While finals loom on the horizon, students are not the only ones undergoing evaluation this semester. In fact, at least 10 professors this term opted to participate in an Ongoing Learning Evaluation (OLE) this semester. OLEs, which can occur at any point during a semester at the request of professors who want the critique, allow professors to hear candidly and from their students about how the course is going.

"I've had them done in my classes and I've been teaching for 37 years," said Associate Dean of Faculty Advancement and Henry Wadsworth Longfellow Professor of Modern Languages William VanderWolk. "Anybody can profit from having a mid-semester checkup."

VanderWolk explained that OLEs first began in 2005 after Consultants on Teaching, a committee consisting of several professors and then-Associate Dean of Faculty Affairs Adam Levy, recommended the implementation of mid-semester evaluations.

Normally, an OLE will take place during the last 30 minutes of a class. The professor introduces the facilitator to his or her students and then leaves the room. Once the professor has left, the facilitator, who is also a faculty member—usually of a different department—will break the class up into small groups and have them discuss the questions, "What supports your learning in this class?" "What hinders your learning in this class?" and "What are one or two specific suggestions of ways to improve your learning in this class?"

Once the students discuss the questions in their small groups, the facilitator brings the class back together and the groups each share their responses to the questions. The facilitator takes notes on their answers and then summarizes them to the professor without sharing the contributions of individual students.

VanderWolk, who was a member of the Consultants on Teaching committee until it dissolved in 2007, said"we started doing these [evaluations] and it was successful and people started doing them among themselves without the Consultants on Teaching, but, when the Consultants disbanded after a couple of years, it dropped by the wayside."

The process was only revived this year when VanderWolk was appointed to the new post of Associate Dean of Faculty Advancement.

"In my discussions with faculty members, and particularly younger faculty members, I discovered a desire for mid-semester evaluations of their classes, on how their classes are going. So I thought that I might reinstitute the old [evaluation process], and it turned out to be very popular among the first year faculty in particular who are in a new environment and wanted a check on how things are going," VanderWolk said.
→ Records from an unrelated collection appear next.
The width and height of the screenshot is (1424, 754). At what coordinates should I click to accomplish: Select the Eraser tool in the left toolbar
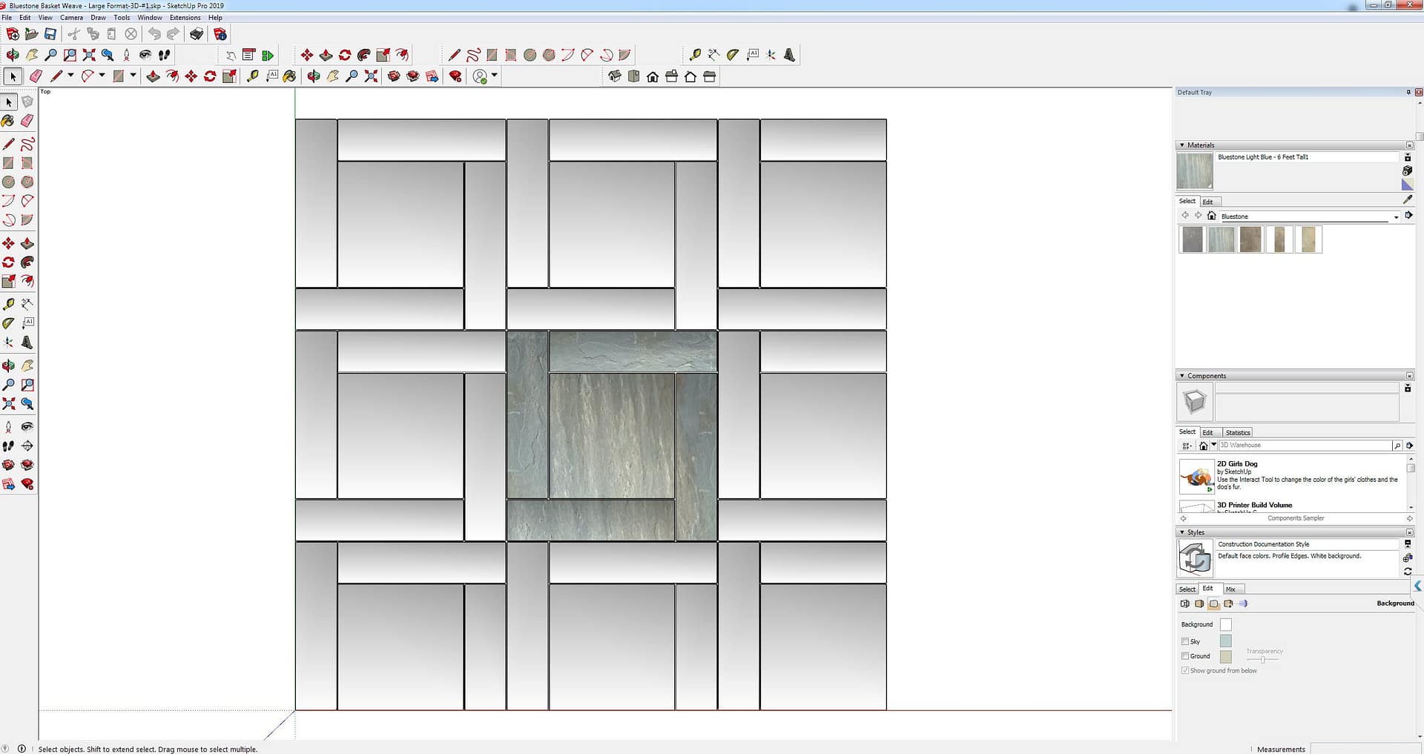(27, 121)
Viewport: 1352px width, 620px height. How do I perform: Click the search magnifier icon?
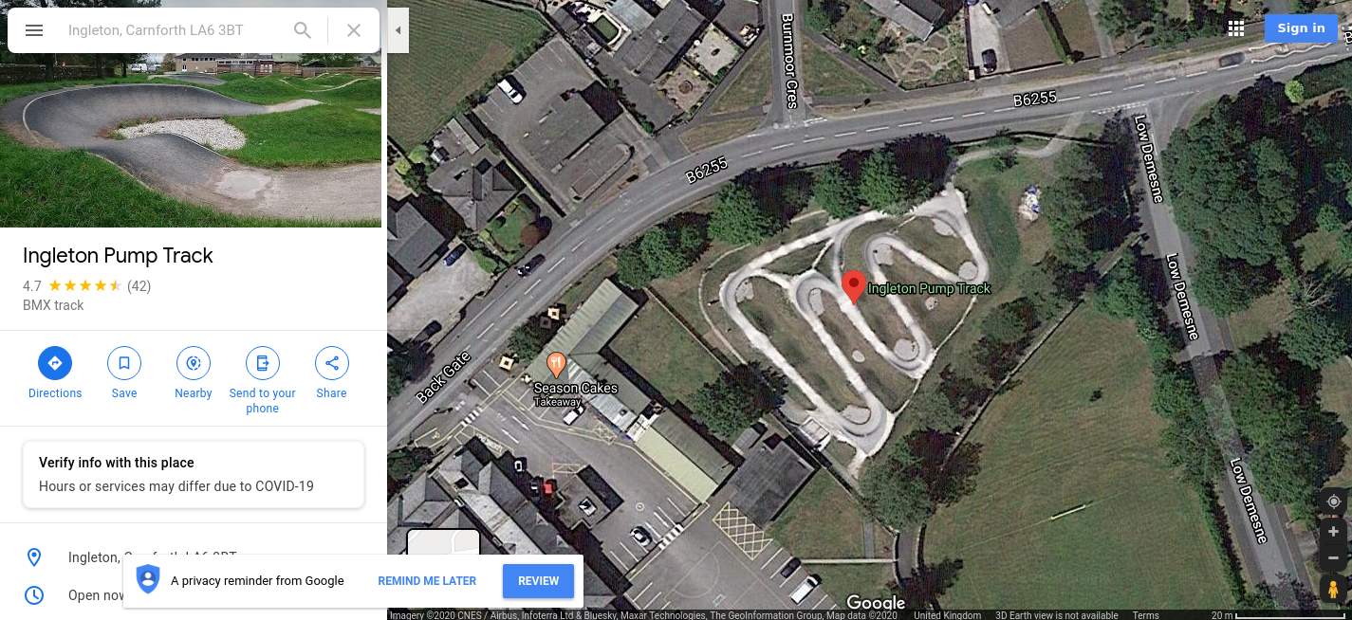303,30
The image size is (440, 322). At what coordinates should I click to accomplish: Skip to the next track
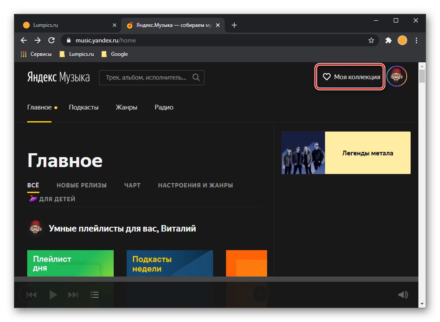[x=73, y=294]
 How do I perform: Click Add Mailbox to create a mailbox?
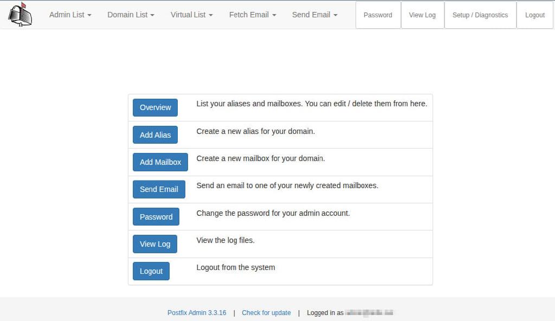[160, 162]
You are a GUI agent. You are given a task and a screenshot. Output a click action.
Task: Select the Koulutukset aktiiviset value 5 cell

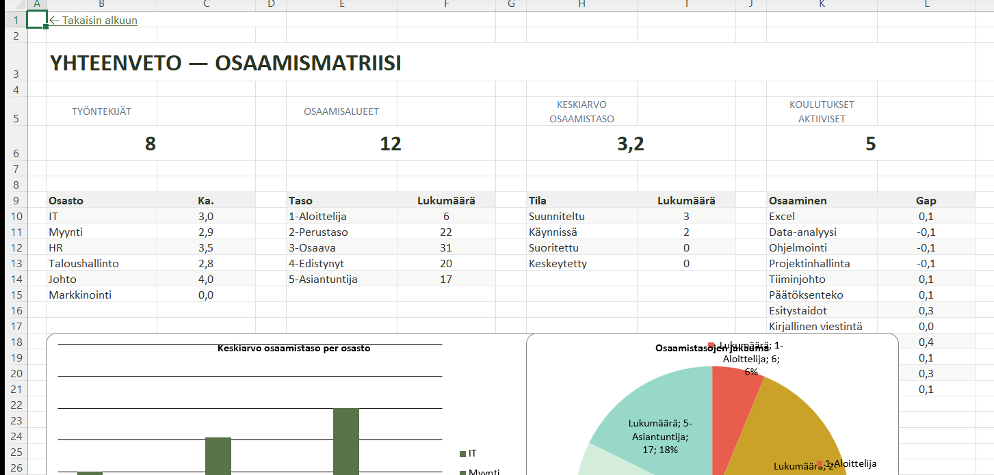870,144
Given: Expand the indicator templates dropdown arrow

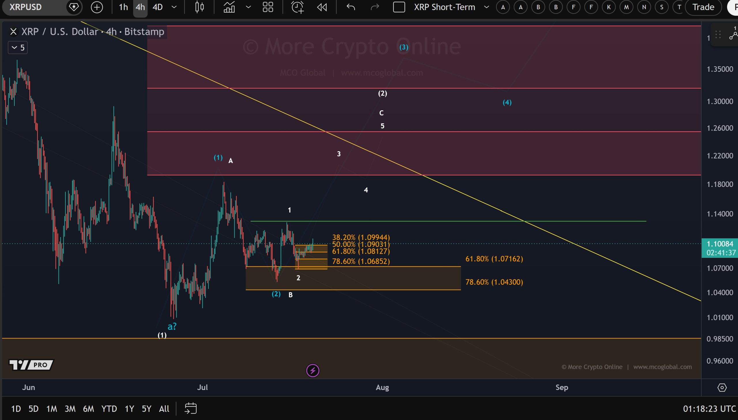Looking at the screenshot, I should pyautogui.click(x=248, y=7).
According to Assistant Professor of Africana Studies Judith Casselberry, who had an OLE performed in mid-October, she first learned about the process from VanderWolk during the orientation for new faculty this past summer.
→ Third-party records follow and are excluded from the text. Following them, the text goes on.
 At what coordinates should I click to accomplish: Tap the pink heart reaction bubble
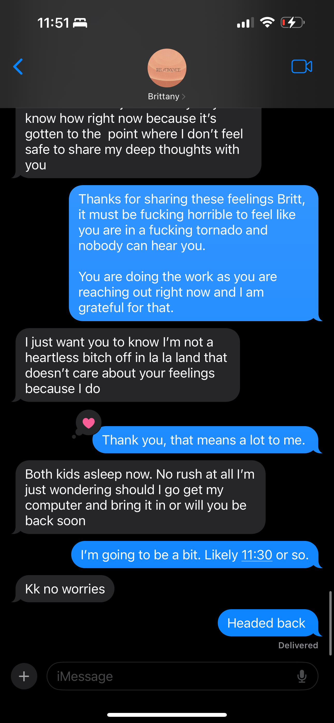click(x=89, y=423)
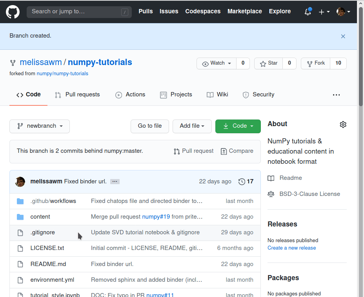
Task: Open the notifications bell
Action: (308, 12)
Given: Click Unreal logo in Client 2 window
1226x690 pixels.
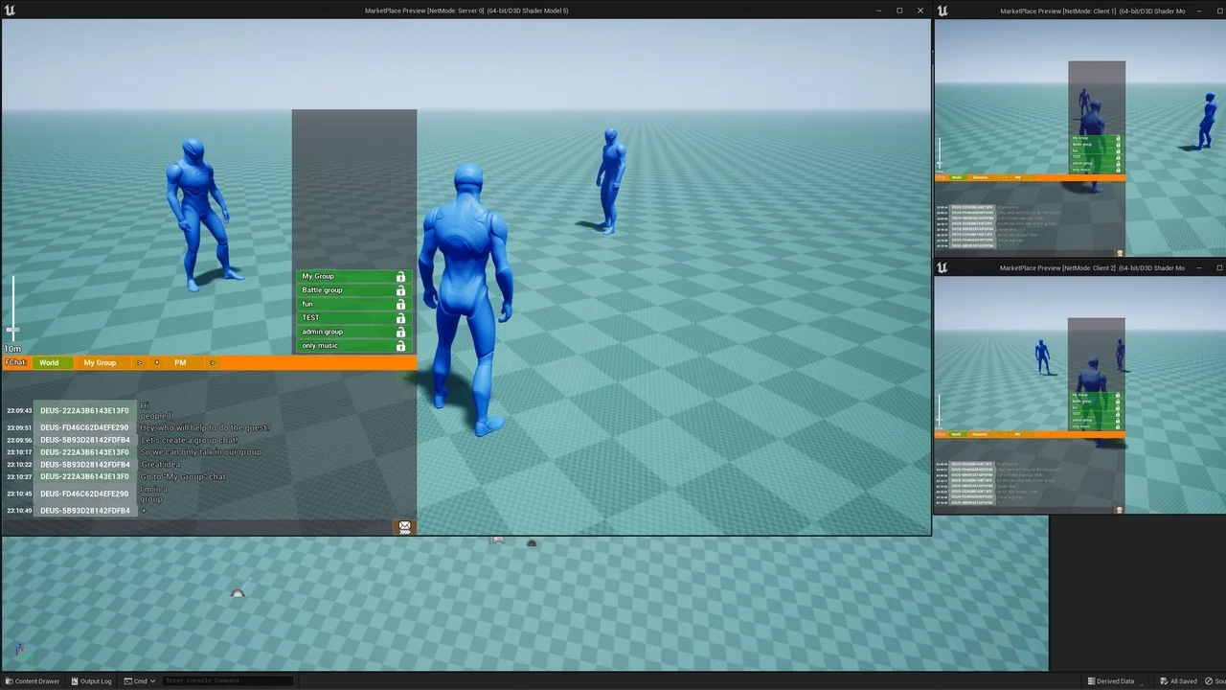Looking at the screenshot, I should pos(942,267).
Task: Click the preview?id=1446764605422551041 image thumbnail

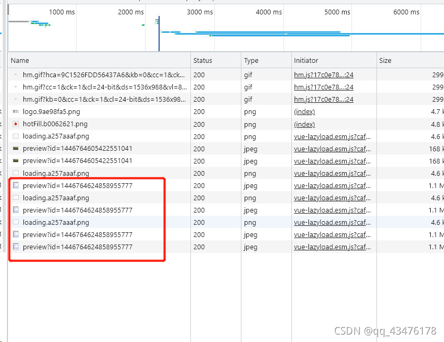Action: click(x=16, y=149)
"I heard about it, and usually the evaluation process takes place at the end of the semester, and I thought that it was a really good idea to take a midway reading on what the students thought of the course," said Casselberry. "It really helped me to pin point the few areas where I could actually make the class a better class."

While VanderWolk says "almost all of them were in their first or second year at Bowdoin," not all of the professors to set up OLE's have been new to the College.

Professor of Romance Languages John Turner said he had an OLE performed because "it is very difficult to be sure how a class is going and it is not very useful to stop teaching and ask for feedback: For one thing it cannot be anonymous and it puts individual students on the spot...and there are moments when we wonder if something could be going better."

"There is necessarily an element of awkwardness about this...But it is never done unless the teacher wants it to happen," said Turner.

While VanderWolk says that he has connected 10 professors with facilitators this semester, he also encourages professors to arrange evaluations themselves and has no data on how many have done so independently of his office.

"Anybody can do them, there are no requirements, they don't have to go through anybody," said VanderWolk.

One student, who wished to remain anonymous out of sensitivity to her professor, wrote in an e-mail to the Orient that an OLE was performed in one of her classes and she was very happy it was.

"My first thought was 'Wow so we're all on the same page?' I always complain about [the professor] with my study group," she said.

She continued that everyone seemed to be very respectful during the OLE discussion.

"People had no problem speaking about the course, because they had things they wanted to say. Everyone just worded everything carefully. They spoke respectfully. Lines opening with 'We feel that' [and] 'Maybe if she were a little more...'"

She continued that she thought that both she and her professor have been making changes based on the results of the OLE.

"[It] seems like [my professor] will make us have more discussions on our homework readings, since we all basically confessed we don't read them because a lot of the material doesn't come up in class. I picked up the book again," she said.